New jobless claims fell more than expected last week, but continuing claims set a new record for the eighth straight week and few economists expect the labor market to improve anytime soon.

The Labor Department said Thursday that initial requests for unemployment insurance dropped to a seasonally adjusted 646,000 from the previous week’s revised figure of 658,000. That was better than analysts’ expectations.

But continuing claims jumped 185,000 to a seasonally adjusted 5.47 million, another record-high and more than the roughly 5.33 million that economists expected.

Other economic news was slightly more upbeat. A private sector group’s index of leading economic indicators dropped less than expected in February, although growth is not expected before next year. On the housing front, rates on 30-year mortgages dipped below 5 percent, and may fall further after the Federal Reserve launched a new effort to prop up that flailing market.

The four-week average of jobless claims rose to 654,750, the highest since October 1982, when the economy was emerging from a deep recession, though the labor force has grown by about half since then.

Economists said the signs of life that have cropped up in other areas of the economy in the past week, such as upticks in retail sales and housing starts, aren’t yet apparent in the labor market.

Initial claims have topped 600,000 for seven straight weeks, a level that many economists say is consistent with another huge drop in net payrolls expected when the Labor Department issues its monthly employment report next month.

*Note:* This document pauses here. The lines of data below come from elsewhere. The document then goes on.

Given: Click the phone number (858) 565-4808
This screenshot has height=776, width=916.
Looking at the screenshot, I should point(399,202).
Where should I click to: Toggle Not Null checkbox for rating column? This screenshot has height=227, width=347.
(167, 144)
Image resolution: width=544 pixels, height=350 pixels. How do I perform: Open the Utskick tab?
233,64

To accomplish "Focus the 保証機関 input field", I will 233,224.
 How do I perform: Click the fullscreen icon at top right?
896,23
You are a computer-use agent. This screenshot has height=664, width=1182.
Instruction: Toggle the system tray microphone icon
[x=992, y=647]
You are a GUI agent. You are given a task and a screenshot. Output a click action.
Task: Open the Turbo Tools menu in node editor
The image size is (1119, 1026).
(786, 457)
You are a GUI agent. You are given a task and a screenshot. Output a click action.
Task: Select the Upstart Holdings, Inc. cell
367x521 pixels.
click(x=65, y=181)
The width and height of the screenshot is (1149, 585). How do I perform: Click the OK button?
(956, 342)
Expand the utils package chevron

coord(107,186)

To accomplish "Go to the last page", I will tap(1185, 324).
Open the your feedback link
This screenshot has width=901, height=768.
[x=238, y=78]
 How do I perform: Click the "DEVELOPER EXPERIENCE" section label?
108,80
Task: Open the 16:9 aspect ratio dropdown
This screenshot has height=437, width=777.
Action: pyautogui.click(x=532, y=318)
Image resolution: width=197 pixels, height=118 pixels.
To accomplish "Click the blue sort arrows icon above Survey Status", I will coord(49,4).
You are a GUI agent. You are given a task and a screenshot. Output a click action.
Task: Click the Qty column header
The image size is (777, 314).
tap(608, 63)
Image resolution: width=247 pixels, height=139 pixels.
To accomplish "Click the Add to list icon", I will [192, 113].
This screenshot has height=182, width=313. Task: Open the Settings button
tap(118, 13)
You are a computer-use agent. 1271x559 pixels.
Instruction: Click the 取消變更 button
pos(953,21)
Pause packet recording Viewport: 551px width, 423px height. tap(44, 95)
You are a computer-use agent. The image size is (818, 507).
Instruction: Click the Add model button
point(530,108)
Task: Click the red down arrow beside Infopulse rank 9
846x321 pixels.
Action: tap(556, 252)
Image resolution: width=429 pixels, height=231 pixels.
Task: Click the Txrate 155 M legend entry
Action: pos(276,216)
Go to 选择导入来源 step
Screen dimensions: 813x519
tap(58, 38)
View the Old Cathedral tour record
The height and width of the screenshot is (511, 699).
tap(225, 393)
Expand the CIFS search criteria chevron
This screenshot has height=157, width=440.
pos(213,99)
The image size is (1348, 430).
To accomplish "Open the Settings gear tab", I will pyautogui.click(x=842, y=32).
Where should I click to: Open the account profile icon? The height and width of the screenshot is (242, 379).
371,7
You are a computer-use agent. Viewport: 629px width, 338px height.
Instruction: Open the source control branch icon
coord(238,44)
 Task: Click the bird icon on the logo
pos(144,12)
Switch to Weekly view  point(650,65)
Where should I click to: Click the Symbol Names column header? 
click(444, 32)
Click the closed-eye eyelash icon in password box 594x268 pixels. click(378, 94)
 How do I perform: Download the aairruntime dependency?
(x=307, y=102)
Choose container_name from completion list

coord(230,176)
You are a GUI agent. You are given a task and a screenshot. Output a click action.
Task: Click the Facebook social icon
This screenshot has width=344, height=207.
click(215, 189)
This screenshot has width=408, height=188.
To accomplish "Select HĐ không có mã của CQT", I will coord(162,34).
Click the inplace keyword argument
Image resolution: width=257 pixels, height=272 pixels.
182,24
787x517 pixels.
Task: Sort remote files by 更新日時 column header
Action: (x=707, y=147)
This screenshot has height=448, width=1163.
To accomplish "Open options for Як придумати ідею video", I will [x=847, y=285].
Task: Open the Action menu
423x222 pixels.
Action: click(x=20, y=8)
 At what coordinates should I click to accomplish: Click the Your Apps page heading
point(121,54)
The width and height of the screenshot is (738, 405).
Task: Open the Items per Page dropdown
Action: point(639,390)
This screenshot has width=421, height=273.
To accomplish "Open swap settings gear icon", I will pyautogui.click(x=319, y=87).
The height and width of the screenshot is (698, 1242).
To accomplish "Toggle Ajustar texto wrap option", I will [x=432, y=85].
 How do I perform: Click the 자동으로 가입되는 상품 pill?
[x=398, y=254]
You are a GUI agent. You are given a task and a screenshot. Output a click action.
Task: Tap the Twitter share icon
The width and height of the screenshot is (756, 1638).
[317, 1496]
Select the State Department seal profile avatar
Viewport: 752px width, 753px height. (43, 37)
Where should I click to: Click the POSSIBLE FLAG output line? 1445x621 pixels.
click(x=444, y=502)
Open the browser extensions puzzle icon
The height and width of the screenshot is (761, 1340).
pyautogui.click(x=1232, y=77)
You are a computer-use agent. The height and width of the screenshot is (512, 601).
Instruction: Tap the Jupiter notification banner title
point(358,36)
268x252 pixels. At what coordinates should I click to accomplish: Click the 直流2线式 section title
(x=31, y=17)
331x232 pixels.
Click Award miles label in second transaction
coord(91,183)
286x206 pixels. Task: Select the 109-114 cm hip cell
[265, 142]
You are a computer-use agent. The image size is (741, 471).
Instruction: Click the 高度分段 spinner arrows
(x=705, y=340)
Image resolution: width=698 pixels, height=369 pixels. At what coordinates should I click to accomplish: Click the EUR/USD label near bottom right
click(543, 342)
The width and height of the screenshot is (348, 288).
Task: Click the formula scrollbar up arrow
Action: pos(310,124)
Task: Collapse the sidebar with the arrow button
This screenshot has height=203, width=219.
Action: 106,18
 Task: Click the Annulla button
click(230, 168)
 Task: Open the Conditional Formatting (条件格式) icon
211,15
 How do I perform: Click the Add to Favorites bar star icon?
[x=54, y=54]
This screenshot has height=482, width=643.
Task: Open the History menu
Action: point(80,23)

Meanwhile, the New York-based Conference Board’s monthly forecast of economic activity fell 0.4 percent last month, slightly better than the 0.6 percent decline economists expected. The index is designed to forecast economic activity in the next three to six months, based on 10 components that include stock prices, money supply, jobless claims and building permits.

Despite beating expectations, the index’s broad decline of the past 19 months persisted and is unlikely to end until next year, economists said.

Elsewhere, government-controlled mortgage finance company Freddie Mac said Thursday that average rates on 30-year fixed-rate mortgages dropped to 4.98 percent this week, down from 5.03 percent last week. It was the lowest since the week of Jan. 15, when it was at 4.96 percent, the record low for Freddie Mac’s survey that dates to 1971.

The rate quotes included in Freddie Mac’s survey were taken before the Fed said Wednesday it will pump $1.2 trillion into the economy in an effort to lower rates on mortgages and other and loosen credit. That could drive mortgage rates down even further, perhaps beyond record lows.

But layoffs are still piling up. More job cuts were announced Thursday when FedEx Corp. said it’s planning an undisclosed number of layoffs as the company reported that its fiscal third-quarter profit dropped 75 percent amid severe weakness in the global economy. The Memphis, Tenn.-based company, often seen as a bellwether for the U.S. economy, also plans to scale back some workers’ hours and wages.

In a separate report Thursday, the Labor Department said unemployment rose in all but one of the 372 metropolitan areas tracked by the government in January.